Naipaul gets into controversy again for penning book on Africa
Indian-origin Nobel laureate V.S. Naipaul has landed himself in another controversy by penning one of the darkest travelogues about Africa for decades. Critics believe his new work, 'The Masque of Africa', portrays a continent still caught with one foot in its primitive past and obsessed with eating domestic pets. According to a report published in The Sunday Times, the Trinidad-born author, who has previously been in hot water for alleged racism, misogyny and disregard of Islam, now writes about witch doctors, buildings allowed to fall into ruin and streets strewn with rubbish.
78-year-old Naipual is particularly harsh about Ivory Coast, where kitten is on the menu.

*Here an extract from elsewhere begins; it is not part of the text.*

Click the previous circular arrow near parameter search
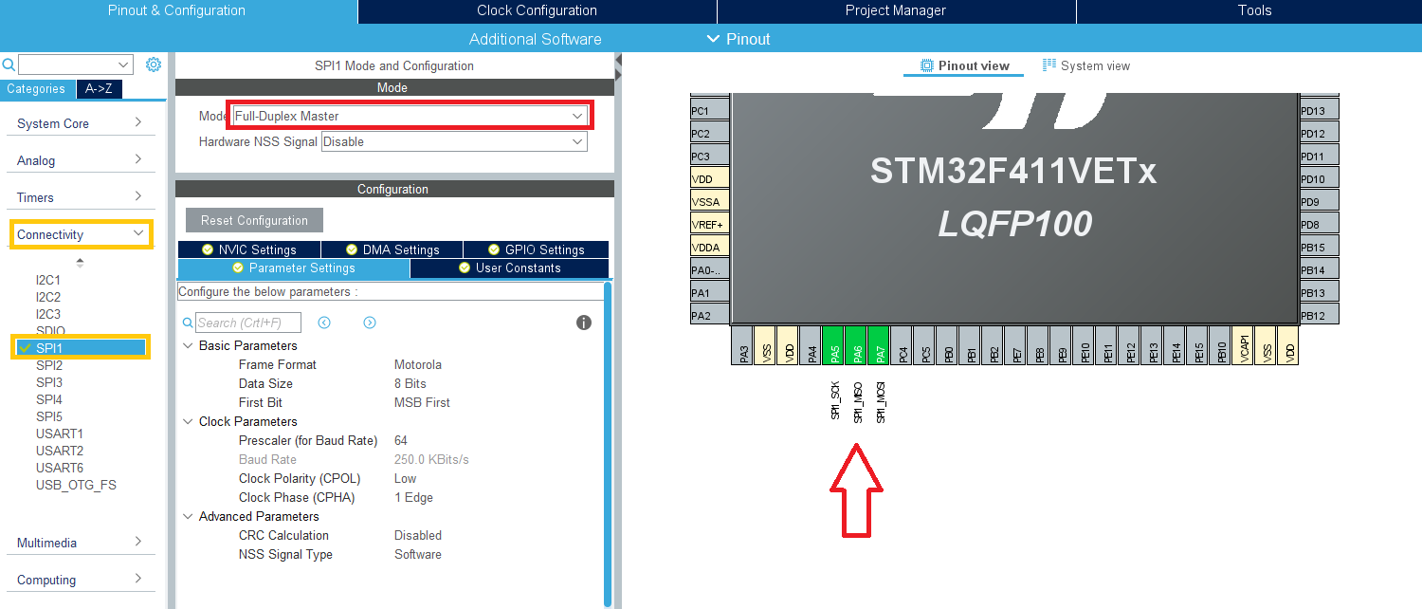The width and height of the screenshot is (1422, 609). pos(323,323)
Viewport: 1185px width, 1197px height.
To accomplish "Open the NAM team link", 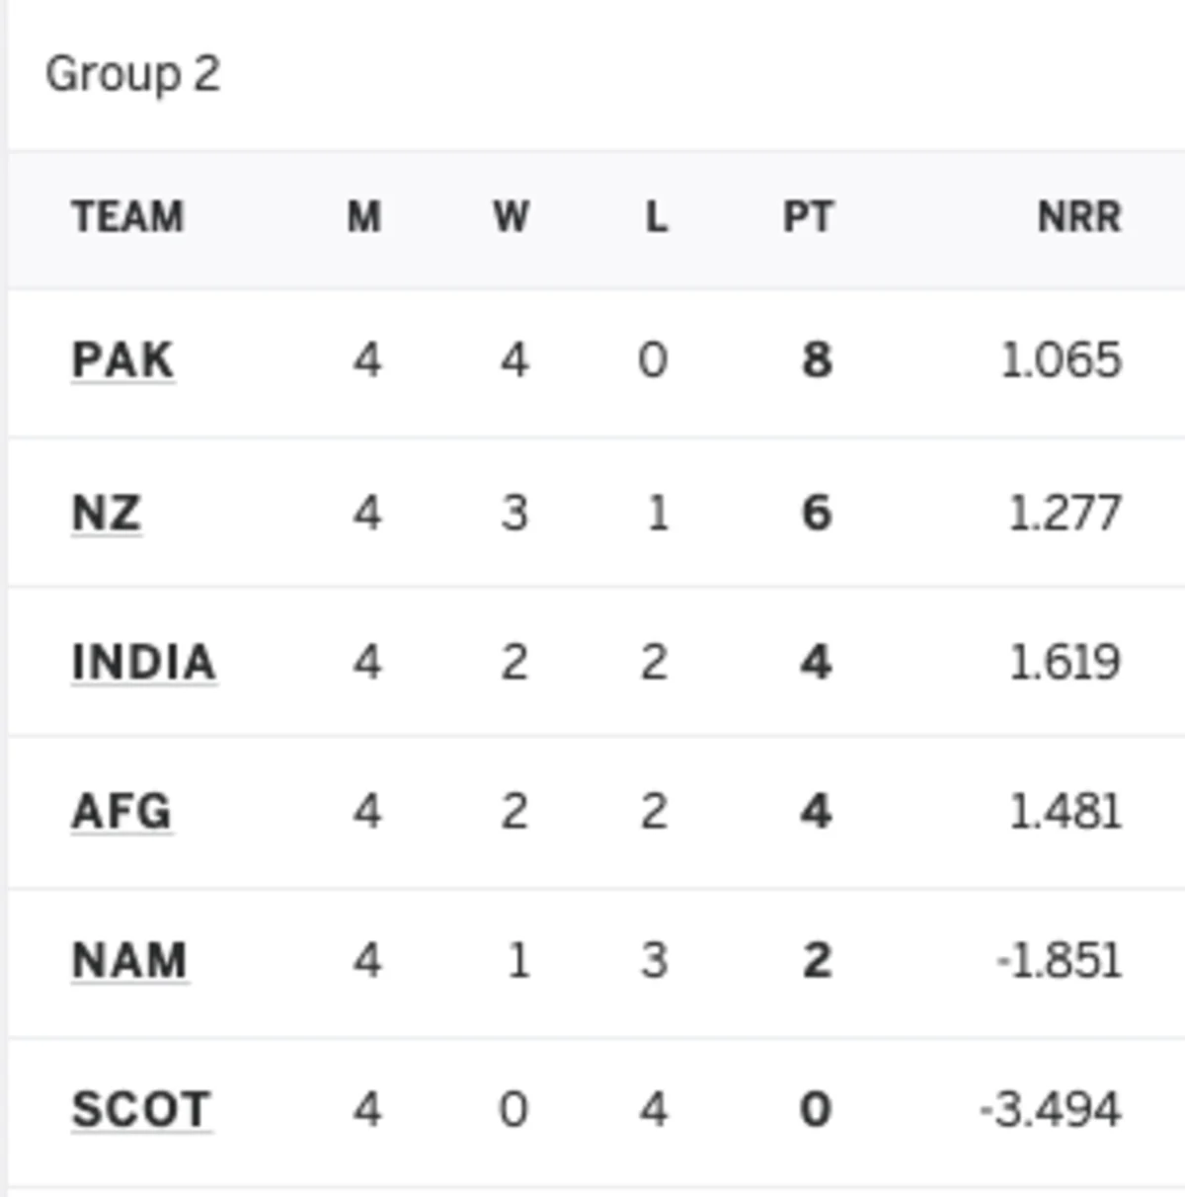I will pyautogui.click(x=129, y=961).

"I found out what was the best way of killing a cat or kitten. You put them in a sack of some sort and then you dropped the sack in a pot of boiling water. The thought of this everyday kitchen cruelty made everything else in Ivory Coast seem unimportant," he writes.
According to the report, killing cats and dogs and preparing them for the dinner table almost becomes a leitmotif for the book.
In Uganda there is an ancient tale of a man who wants to buy a kitten to eat.
In the north of Ghana "they ate and loved dog; they called it red goat. In the south they ate cats and had almost eaten them out."
In Johannesburg in South Africa, he visits a warehouse full of "muti", or witch doctors' goods, with animal parts laid out.
Novelist Robert Harris, who reviews the book in today's Culture section, said he found it "repulsive".
He writes: "I am afraid such passages reminded me chiefly of Oswald Mosley, standing for election in Notting Hill in 1959, and accusing black African men of eating dog food and keeping white women locked in basemenets."